Comme toujours je m’efface devant le poète (la typographie est celle de l’auteur) :

là-bas

là-bas
surprenant
pour un être
si petit
jolis narcisses
armée de mars
alors en marche

puis là
puis là

puis de là
narcisses
encore
mars alors
en marche encore
surprenant
encore
pour un être
si petit

thither
1976

(*) : D’après l’introduction de Mme. Edith FOURNIER :
«Paris, juin 1930. Samuel Beckett loge encore rue d’Ulm dans la turne qu’il occupe depuis deux ans en tant que lecteur d’anglais à l’École Normale Supérieure, et qu’il devra bientôt quitter à la rentrée d’octobre.

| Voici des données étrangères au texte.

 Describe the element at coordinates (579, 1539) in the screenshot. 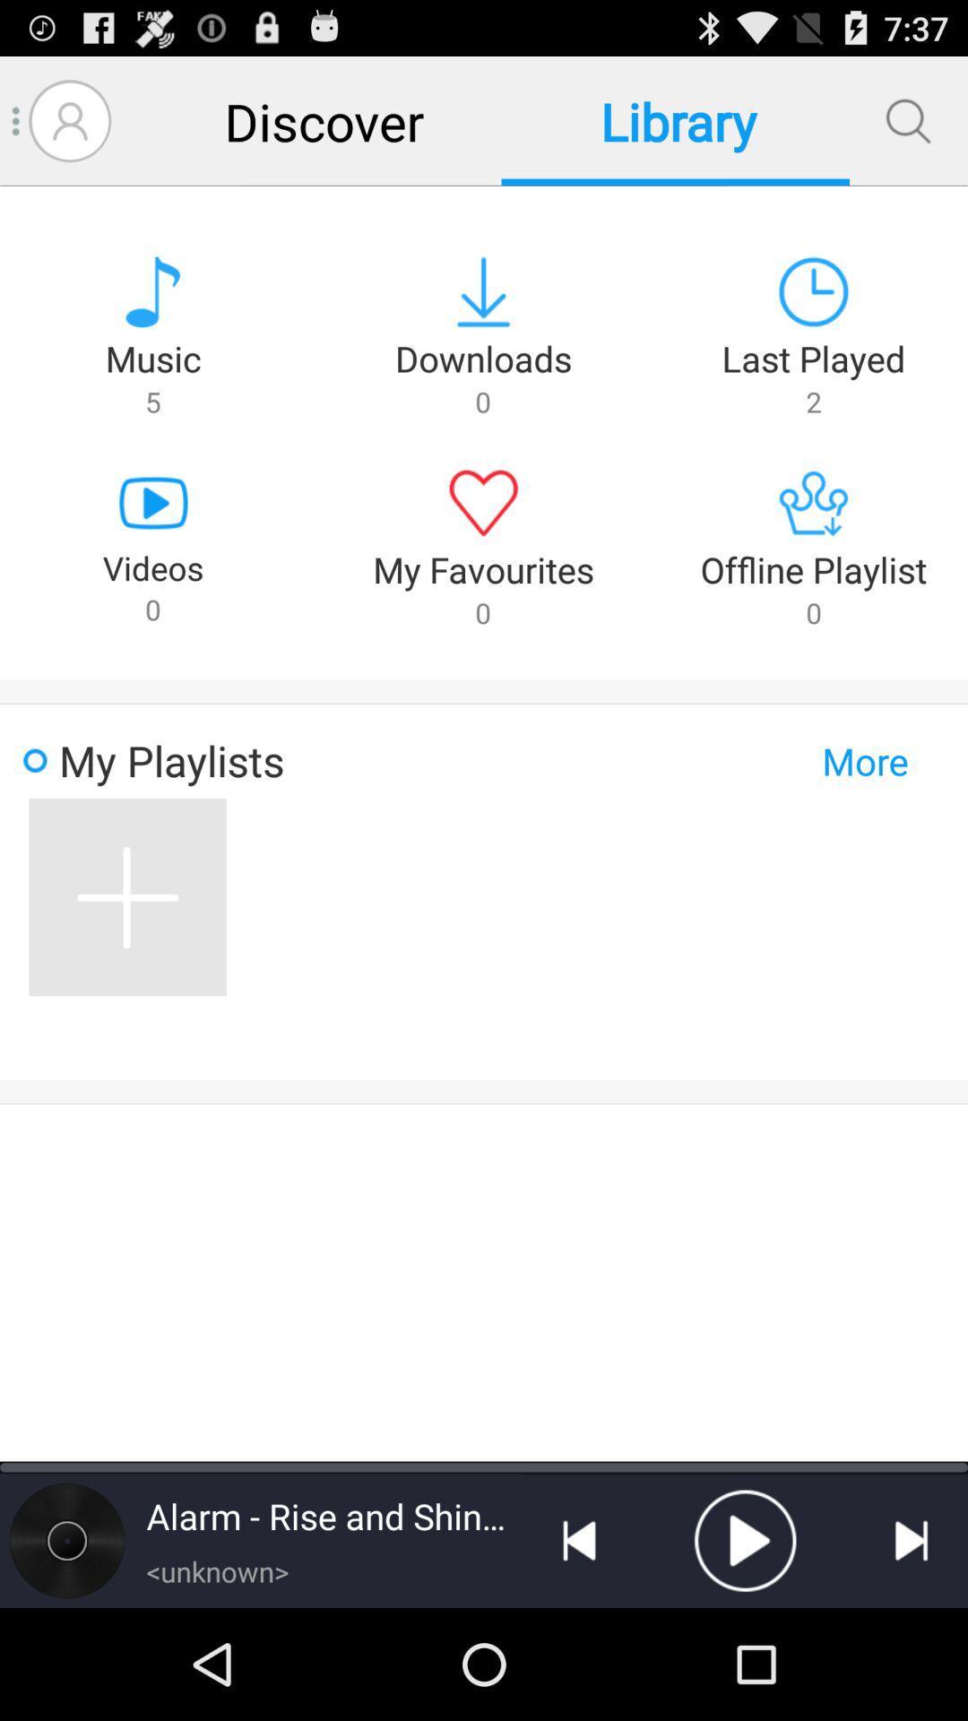

I see `item next to the alarm rise and` at that location.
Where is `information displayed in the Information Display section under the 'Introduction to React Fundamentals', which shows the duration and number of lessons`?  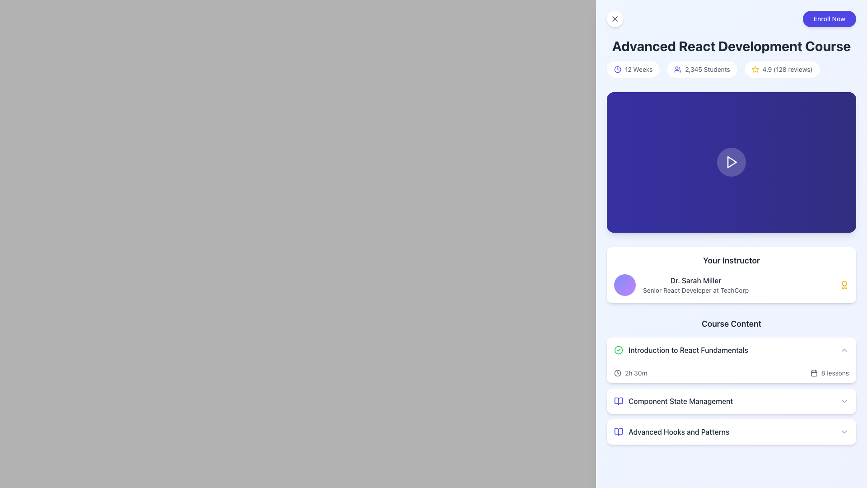 information displayed in the Information Display section under the 'Introduction to React Fundamentals', which shows the duration and number of lessons is located at coordinates (731, 373).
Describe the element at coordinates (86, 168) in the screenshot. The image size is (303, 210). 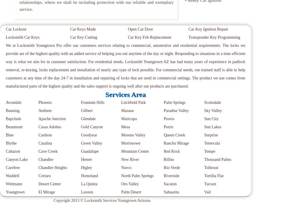
I see `'Higley'` at that location.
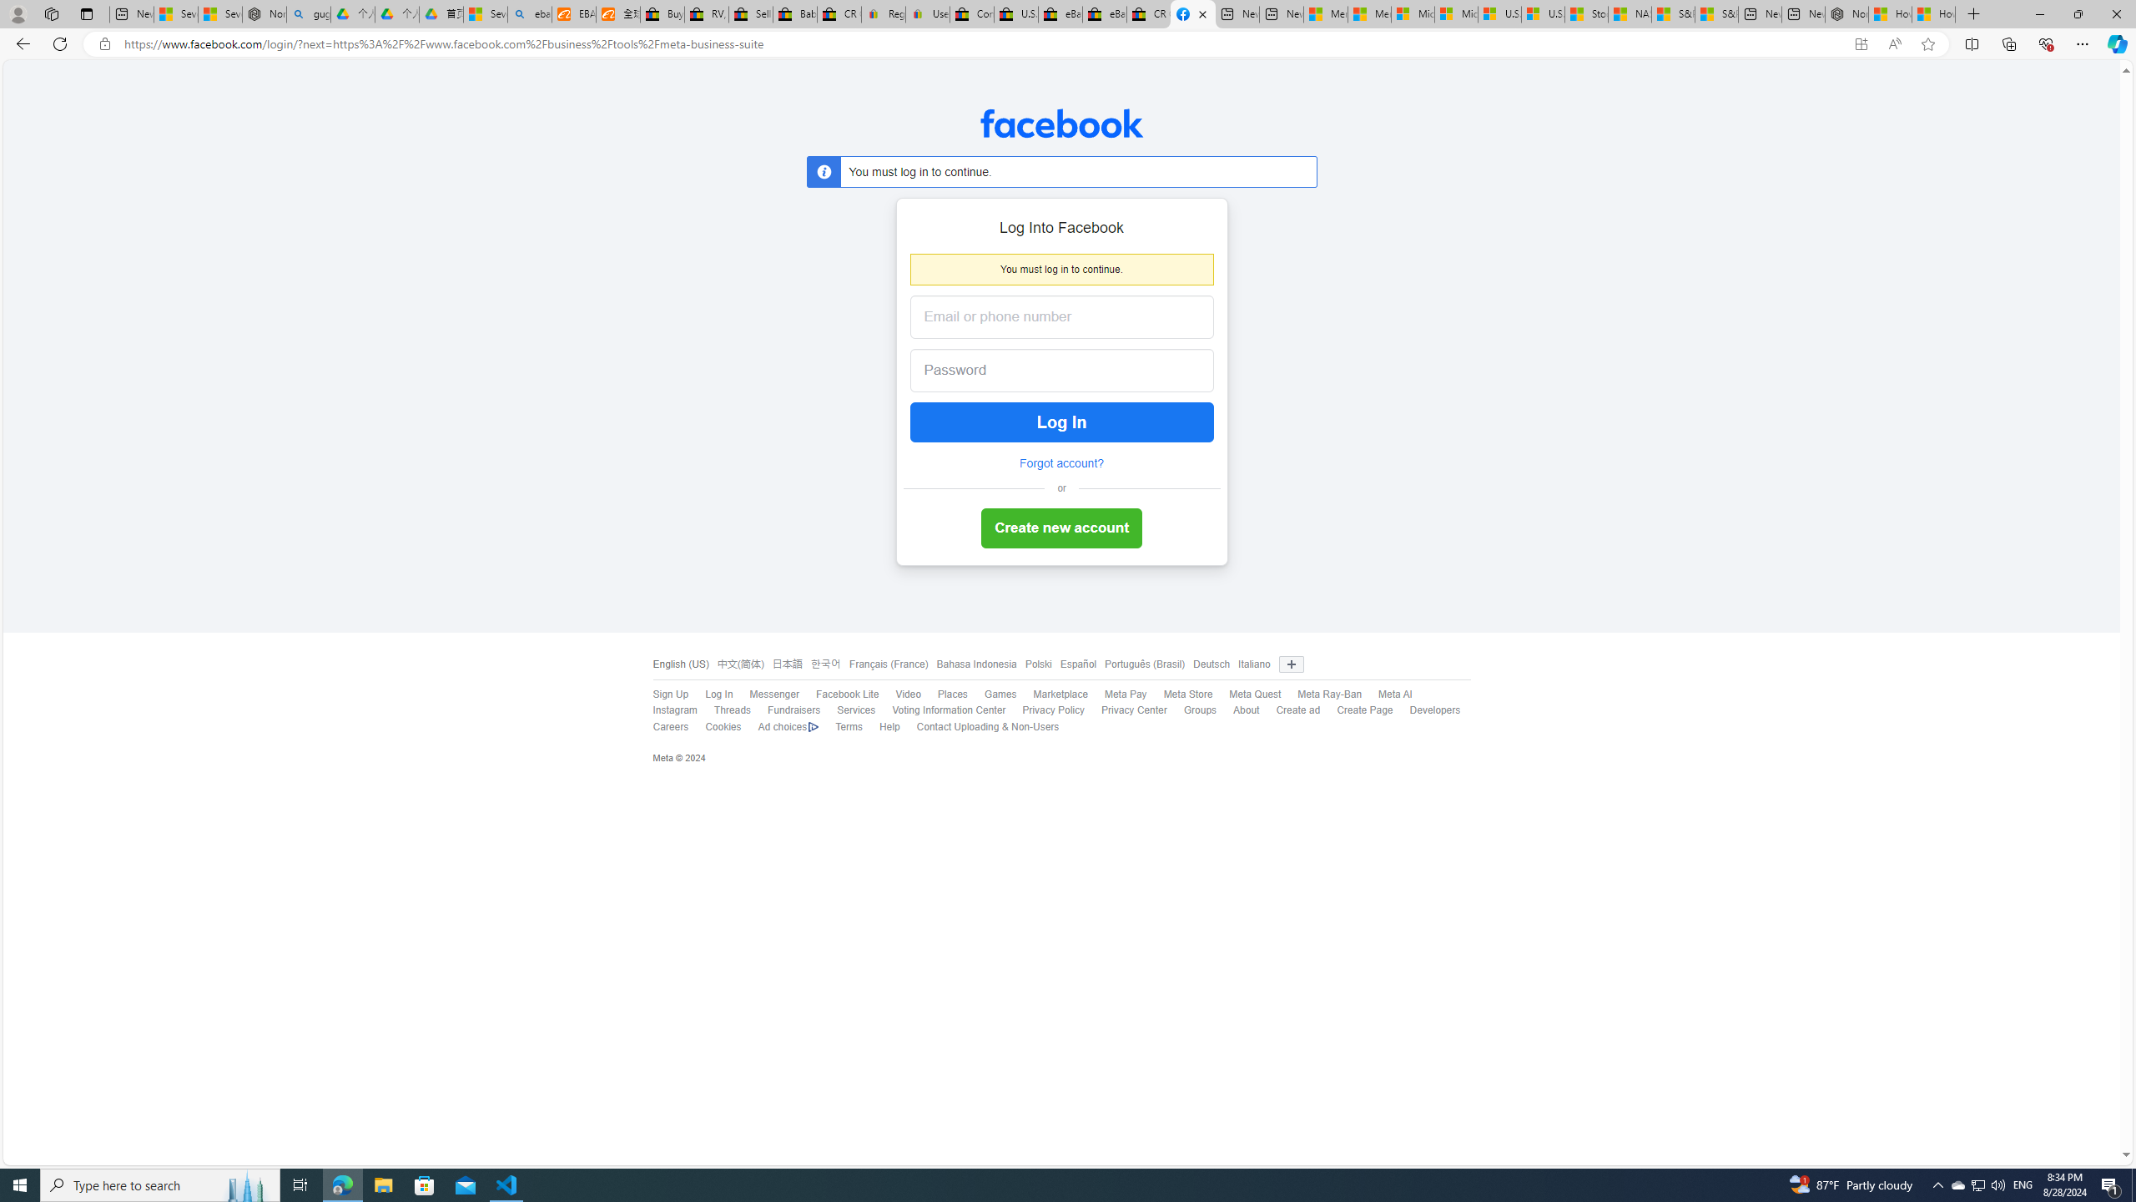 The image size is (2136, 1202). What do you see at coordinates (1000, 693) in the screenshot?
I see `'Games'` at bounding box center [1000, 693].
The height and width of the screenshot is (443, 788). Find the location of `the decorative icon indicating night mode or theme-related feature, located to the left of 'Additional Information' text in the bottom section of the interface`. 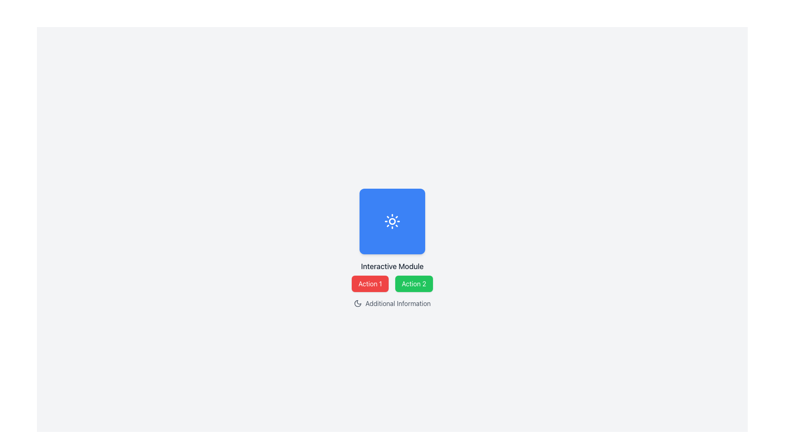

the decorative icon indicating night mode or theme-related feature, located to the left of 'Additional Information' text in the bottom section of the interface is located at coordinates (358, 304).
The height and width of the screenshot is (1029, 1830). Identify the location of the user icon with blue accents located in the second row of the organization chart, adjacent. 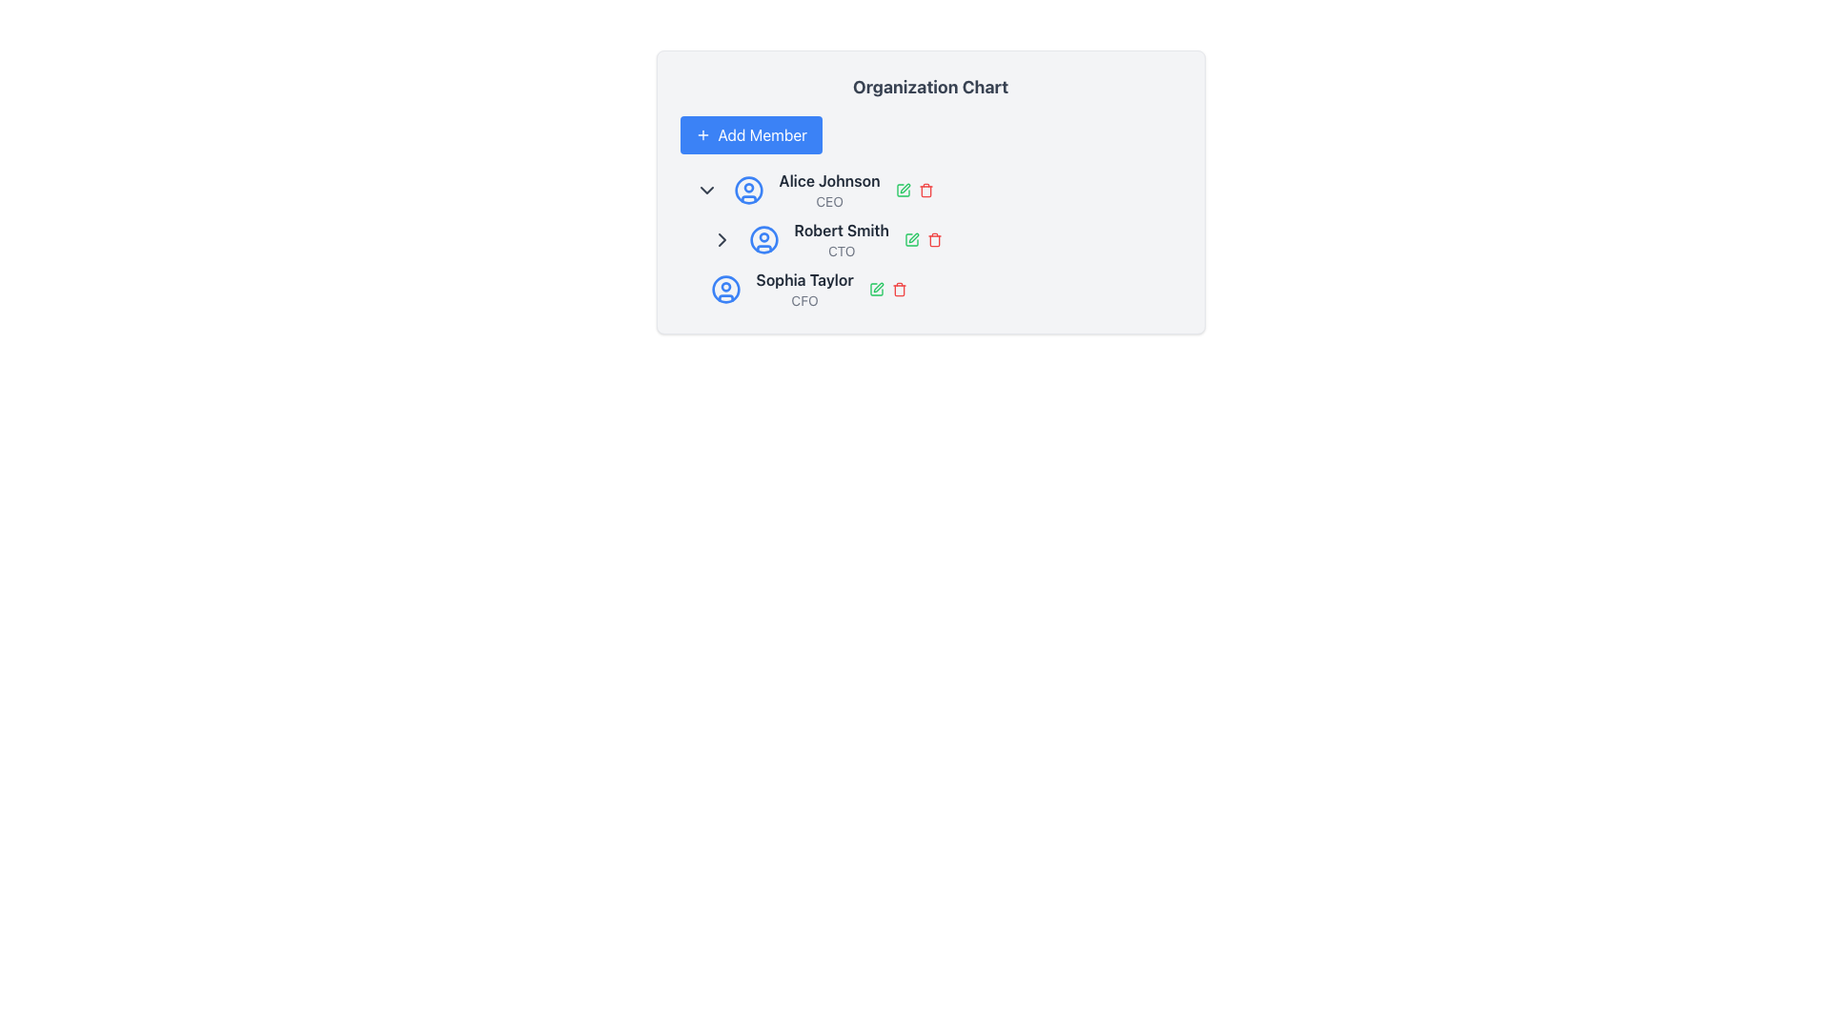
(763, 238).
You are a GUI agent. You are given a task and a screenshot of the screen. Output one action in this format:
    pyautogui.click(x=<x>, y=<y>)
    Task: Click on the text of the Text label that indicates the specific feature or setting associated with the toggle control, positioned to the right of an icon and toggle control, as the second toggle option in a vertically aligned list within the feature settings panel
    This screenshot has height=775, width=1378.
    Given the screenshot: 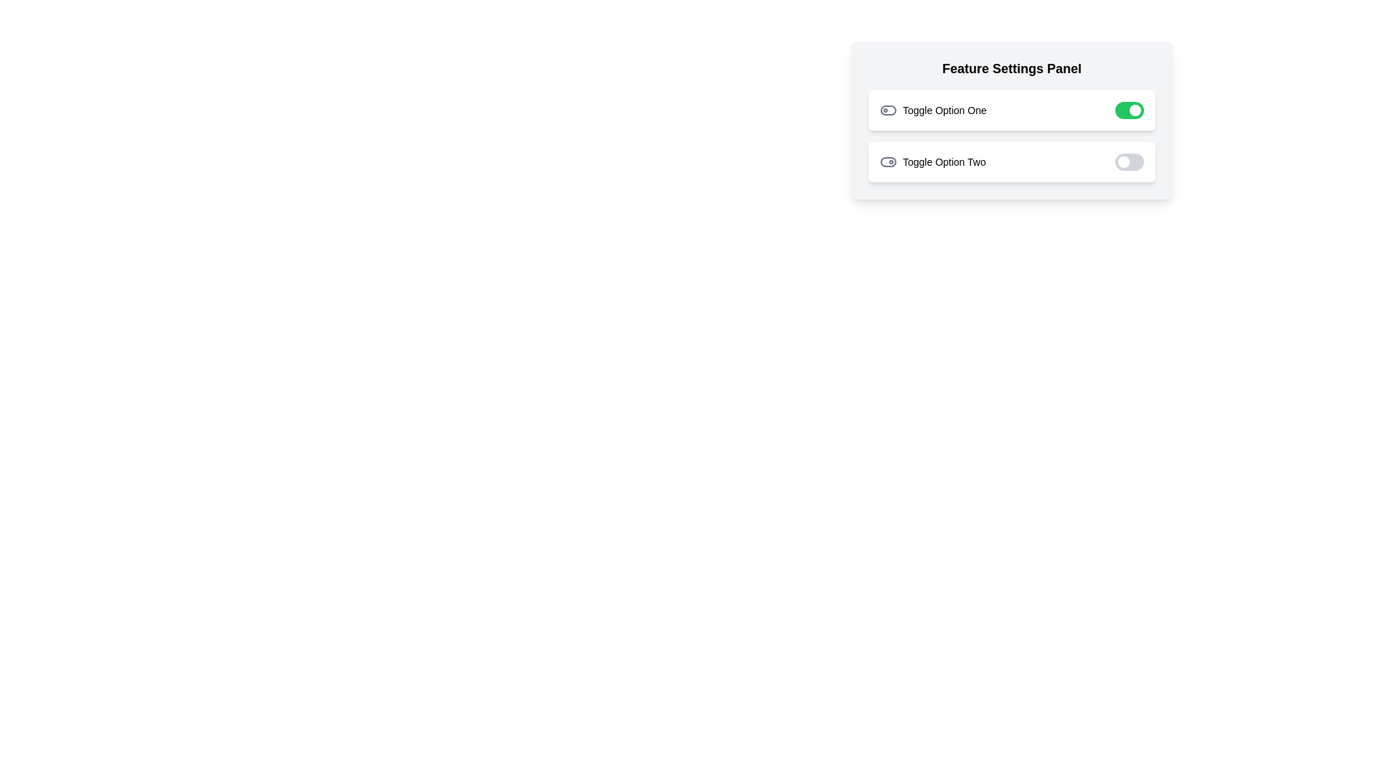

Il apprend tardivement, le jour même de la date limite fixée pour le dépôt des textes, qu’un concours pour le meilleur poème de moins de cent vers ayant pour sujet le temps, a été proposé par Richard Aldington et Nancy Cunard qui dirigent à Paris les éditions en langue anglaise Hours Press. En quelques heures, il écrit Whoroscope, poème de quatre-vingt-dix-huit vers sur la vie de Descartes, telle qu’elle fut décrite en 1691 par Adrien Baillet. Il achève ce poème en pleine nuit, va le glisser dans la boîte à lettres de Nancy Cunard avant l’aube, et il remporte le concours.».